* Your objective: Write out the line that has "Task: Select the 15 Dez axis label" in it, along with each line that comes after it until the listing ends, and add nothing.

* Extracted records:

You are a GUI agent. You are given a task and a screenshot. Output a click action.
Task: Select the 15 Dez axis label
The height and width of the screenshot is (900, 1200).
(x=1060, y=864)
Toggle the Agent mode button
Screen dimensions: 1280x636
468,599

* Answer box:
Task: Select the 15 Dez axis label
The height and width of the screenshot is (900, 1200).
(x=1060, y=864)
Toggle the Agent mode button
Screen dimensions: 1280x636
468,599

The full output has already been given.